Substitutes, the temporary fill-ins for our teachers; love them or hate them, everyone has a story about a unique experience with a substitute. Some people feel that classes with substitutes are useless and unproductive while others would rather have a substitute than their actual teacher. FHS students share their funny stories with substitute teachers over the years:

“He’ll like come in, he doesn’t introduce himself, he won’t say anything about himself and he’ll just be like, ‘I’m the yoga guy’, and then he’ll like do the thing. Like he’ll put his hands on the table and he lifts himself up until he’s completely horizontal. Just on his hands and he’s 90! He’ll do that and then he’ll take role, then sits down and then he’s just quiet.”

-Rose Ginsberg

“In Bishop Elementary School, one of the subs we would get regularly was this older lady that nobody liked. She wore the same red apron every time she subbed for a class. Her hair was always greasy and she smelt pretty bad too. She had a raspy voice and was probably an avid smoker. She was the strictest sub you could imagine. If you did anything she disapproved of, she would blow a whistle, very loudly, even indoors. If you spoke at all without her asking you a question, she would send you outside for the next 10 minutes.”  

-Reece Elings

“I had a sub for chamber orchestra and she was reading our daily plan.

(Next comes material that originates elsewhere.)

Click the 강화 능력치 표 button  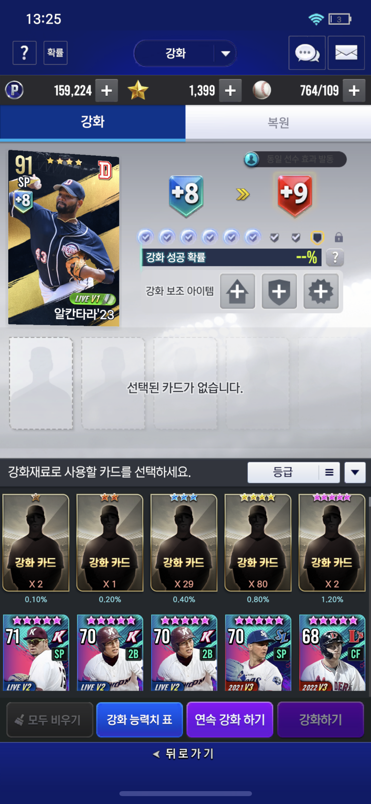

Every day, we do ‘Daily Warm-Ups’. That was on our agenda and she said ‘Daily Warm U-P-S’. Like she spelled out ups instead of saying the word. She also said she was a pianist when she was younger, but she pronounced cello wrong, saying the cell part like an actual jail cell, instead of the actual pronunciation. At the end, she was saying how music is important and how we should continue playing and have passion for it, but we couldn’t really take her seriously.”

-Caelen Chin

“We had a PE sub that cursed everyone out. He was like ‘Come on guys!’ and he was like yelling. At the wrong PE class!”